Indian practices, as you've put it, are carried out on reservations - property that was set-aside for the native American people as an area for the native Americans to govern and manage in accordance with their own cultural ideals and religious beliefs.
The urban areas of America's cities are not federally set aside areas for the inhabitants to govern as they see fit. They have to abide by the city, county, state and federal laws that have been passed in a democratic manner. Just because they don't agree with those laws, doesn't give them license to break them.
Forgetting for a moment that Michael Vick isn't a Native American, and that his dog fighting wasn't carried out on a reservation, or the inner city for that matter (his dog fighting took place on the property surrounding his suburban Virginia home), are you arguing that Vick's commercial dog fighting venture was somehow an expression of Vick's long-held religious views steeped in centuries of tradition?
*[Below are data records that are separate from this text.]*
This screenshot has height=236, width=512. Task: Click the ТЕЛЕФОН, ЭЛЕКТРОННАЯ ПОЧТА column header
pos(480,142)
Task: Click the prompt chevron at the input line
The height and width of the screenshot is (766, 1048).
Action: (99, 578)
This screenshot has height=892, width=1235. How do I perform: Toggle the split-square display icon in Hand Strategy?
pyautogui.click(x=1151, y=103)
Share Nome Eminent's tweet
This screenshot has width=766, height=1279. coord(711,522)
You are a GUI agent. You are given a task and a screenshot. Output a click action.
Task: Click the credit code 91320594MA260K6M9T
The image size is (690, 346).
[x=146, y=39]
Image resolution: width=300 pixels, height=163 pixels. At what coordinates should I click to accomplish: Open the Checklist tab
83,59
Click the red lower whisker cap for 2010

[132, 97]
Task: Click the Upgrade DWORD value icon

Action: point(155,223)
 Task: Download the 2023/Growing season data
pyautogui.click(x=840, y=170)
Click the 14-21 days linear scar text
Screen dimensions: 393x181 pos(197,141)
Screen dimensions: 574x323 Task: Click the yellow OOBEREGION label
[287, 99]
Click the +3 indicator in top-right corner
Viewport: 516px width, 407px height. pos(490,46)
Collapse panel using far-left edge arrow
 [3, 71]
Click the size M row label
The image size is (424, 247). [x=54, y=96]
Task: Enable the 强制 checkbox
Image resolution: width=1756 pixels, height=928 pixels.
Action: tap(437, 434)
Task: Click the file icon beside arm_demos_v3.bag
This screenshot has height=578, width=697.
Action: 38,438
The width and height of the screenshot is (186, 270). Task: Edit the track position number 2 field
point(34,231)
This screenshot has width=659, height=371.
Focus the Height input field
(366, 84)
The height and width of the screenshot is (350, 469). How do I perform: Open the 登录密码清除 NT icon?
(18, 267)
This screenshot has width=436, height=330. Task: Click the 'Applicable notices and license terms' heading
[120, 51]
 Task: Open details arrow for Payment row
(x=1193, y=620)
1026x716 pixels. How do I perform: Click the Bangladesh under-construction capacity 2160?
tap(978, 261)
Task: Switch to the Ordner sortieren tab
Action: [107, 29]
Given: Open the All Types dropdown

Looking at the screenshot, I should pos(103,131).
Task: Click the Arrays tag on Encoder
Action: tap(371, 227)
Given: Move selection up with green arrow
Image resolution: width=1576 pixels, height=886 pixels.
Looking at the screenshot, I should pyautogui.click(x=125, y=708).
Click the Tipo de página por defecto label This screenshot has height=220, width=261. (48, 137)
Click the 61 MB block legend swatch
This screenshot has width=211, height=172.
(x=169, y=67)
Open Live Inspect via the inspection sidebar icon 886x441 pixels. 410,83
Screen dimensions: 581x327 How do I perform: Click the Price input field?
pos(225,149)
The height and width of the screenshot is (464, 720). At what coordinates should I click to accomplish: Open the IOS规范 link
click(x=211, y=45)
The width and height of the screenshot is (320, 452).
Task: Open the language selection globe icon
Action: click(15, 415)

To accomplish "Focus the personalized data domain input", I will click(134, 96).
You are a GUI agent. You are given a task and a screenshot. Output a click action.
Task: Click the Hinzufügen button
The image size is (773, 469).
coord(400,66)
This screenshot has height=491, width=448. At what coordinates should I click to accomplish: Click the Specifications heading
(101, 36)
Your argument is not very well grounded in neither history nor law.
I also saw dog fighting when I was in korea, well accepted too, course they ate dogs also.
I don't care where you find Indians, they practice their culture and don't give a hoot what the law says or what anybody thinks; you ain't gonna change them either. Guess that you've never been around Indians to know that though.
Just wait until the do gooders, touchy feely crowd decides something as American as Apple Pie is no longer acceptable in our modern society. You'll lose your freedom quick and then wonder how it happened. Animals were put on this earth for the use of man; not the otherway around.